Even when the market is at a clear uptrend, it goes through phases of impulse moves, and corrective moves.
However, as beginners are swayed away by their emotions, they fail to recognize the overall trend, resulting in them buying high and selling low.
The most important thing that beginners need to realize before they start trading or investing is that human beings are emotional beings, and as a result, they are not different from the rest of the people in the market. All successful traders and investors throughout history have had superb meta-cognition. They understand their own psychology, as well as that of other participants in the market, allowing them to make rational decisions with patience, rather than hasty decisions based on emotions.
I, fortunately, have not had the problem of loss aversion keeping me from confidently trading large amounts into huge drawdowns, over and over for several years. I've continued losing money in cryptocurrencies at a very reliable rate. lol
I can say that happily now though, because I have recently seemed to turn the corner and am starting to be profitable on average, and just as the big bull market comes back on the scene. It may be a hard method but if one spends serious time on trading over several years or more, eventually it is probable that losses will abate and profitability will be found. As with anything in life, developing skills is a cumulative, even perhaps a compounding phenomenon. And the game of trading is one of the tougher ones. As with anything, long-term dedication will almost always pay off, even if people think your crazy for many years of being a loser.

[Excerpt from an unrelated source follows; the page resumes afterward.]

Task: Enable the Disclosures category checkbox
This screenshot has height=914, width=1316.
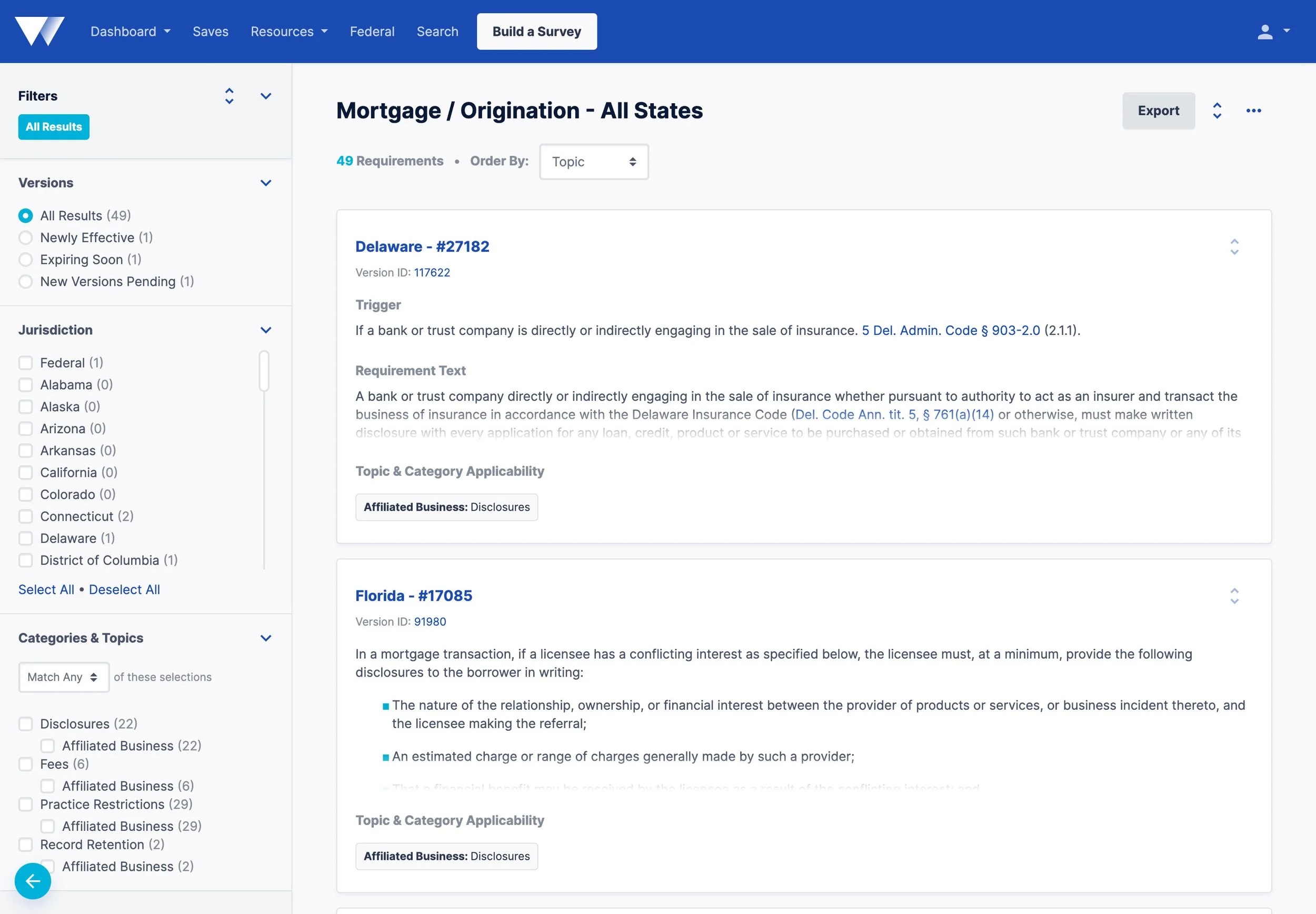Action: (25, 724)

There's something to be said for just hiring a financial advisor (or using a robo-advisor), but for many who are very persistent, fantastic gains can eventually be had in trading. I think this is a message that is too often passed over because the truth is it truly is a steep learning curve. But in addition to all that, it's really a fantastic profession, once you work out your risk management and become net profitable. Incredibly satisfying, IMO.
Plus I love the networking with other traders and those aspiring online. Sharing TA is a joy.
that aha moment and off you go...... I hope...
Thank you guys I When I started trading a couple of years ago I had beginners luck. In 2018 I had return of 30t%. I thought that was I great the following year 23%. Now I was trading on ego. This year I had the best negative numbers one could ask for (-87%) Losing so much capital making trades based on pure emotion caused catastrophic losses. With that said I stepped back and stopped trading . I read my daily journals. I lost money purely because of ignorance, greed and a false sense of knowing. I like to think I am smart but human nature protect your money. In process of protecting my money I made horrible trades that I should have stayed in. I stopped thinking about my daily goal of 1% - .05% per day. I had giant swings up in the beginning I started to get greedy and play insanely stupid option bets. Today I have am back on track to rebuilding what I lost. Slow and steady wins the race also though learning through my mistakes was like I said the great losses of this year taught me lessons I will carry for the rest of my life. I am no longer angry. I have disconnected money/emotion from the equation as much as possible. It's not the money that I trade for its the beauty of the tape, along with the Harsh lessons it can teach. The ability to trade and get returns of triple digits. ROI is important but if you do not love trading, I feel your more inclined to give your money to someone that does. I fell in love with compounding as well as leverage which cuts deep both ways. Losses are going to happen as I mature as a trader those same loses become strategic lessons. Reminiscence of a stock operator - " I had million lost million" great read even you do not trade.